----- Provided text -----

Kinesiology Department Partners with Children’s Center to Study Motor Development Skills

Young child holding a ball in a gym

For the last seven years, the Department of Kinesiology has provided students the opportunity to get hands-on learning experience through a human growth and motor learning course and a partnership with the Boise State University Children’s Center.

Kines student teaching kids how to hit a ball with a bat

Spearheaded by Laura Petranek, associate professor in the Department of Kinesiology, the partnership provides kinesiology students in the KINES 375 Human Growth and Motor Learning class an opportunity to observe children at the Children’s Center as they run, hop, slide, jump, kick, catch, throw, and more. This partnership benefits students in the KINES 375 class, as the course is geared towards topics about human movement that involves control and learning, as well as issues surrounding growth and development.

----- Extracted information -----

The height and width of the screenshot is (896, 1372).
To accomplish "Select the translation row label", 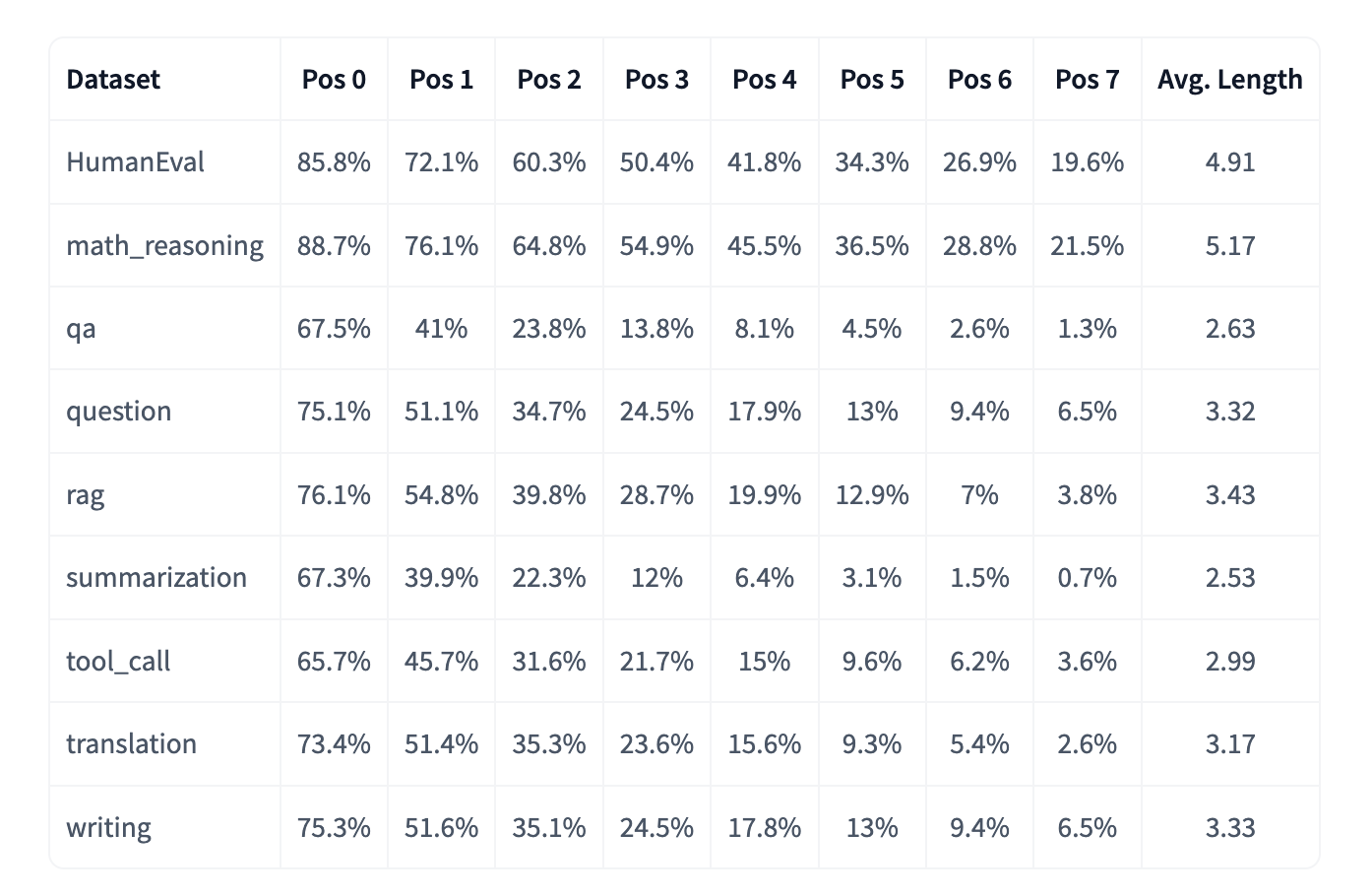I will [131, 744].
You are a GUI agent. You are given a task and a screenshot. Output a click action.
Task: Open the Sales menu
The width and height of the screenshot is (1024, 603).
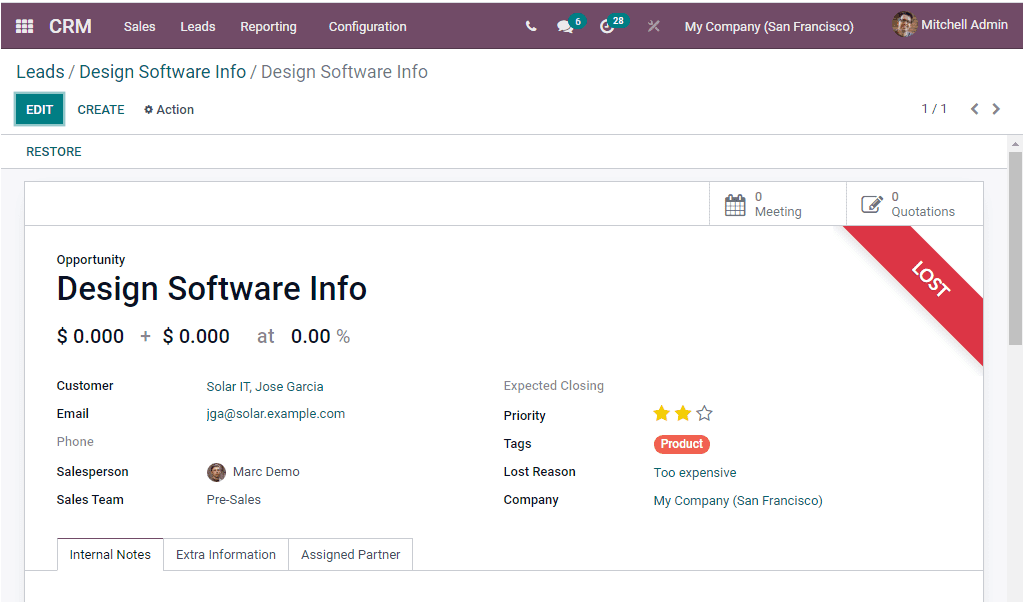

-----

▶ Activity
Pick up the article on the Kinesiology Department's partnership with the Children's Center at its last sentence and continue it.

▶ Answer
“Partnering with the Children’s Center at Boise State has been mutually beneficial for both the children at the center and the students of the KINES 375 class,” said Petranek. “This experience gives our students an opportunity to learn how to administer the Test of Gross Motor Development, which focuses on six locomotor skills: running, hopping, sliding, jumping, galloping, and leaping and also six object control skills: kicking, throwing, striking, catching, dribbling, and underhand rolling. Kinesiology students are able to observe and interact with children in an applied hands-on way that they don’t normally get to do. The collaboration additionally allows children to interact with other children at the center in a way they usually don’t, by exploring a variety of gross motor skills.”

little girl kicking ball towards kines student

“When these little Broncos get to join kinesiology students in the gym, the children feel a heightened sense of agency as they contribute to the older Broncos’ investigation,” said Heather Lee, director of Boise State’s Children’s Center. “Carrol, age four, from the Children’s Center even mentioned, ‘I am helping the big students learn about how the body works when I run and hop and stretch,’ she shared with a wide grin on her face. They feel the power of knowledge acquisition, and they get to respect their own bodies as awe inspiring biological engines. This is how we cultivate a community of joyful learners on both sides of the learning continuum that move and shake this world.”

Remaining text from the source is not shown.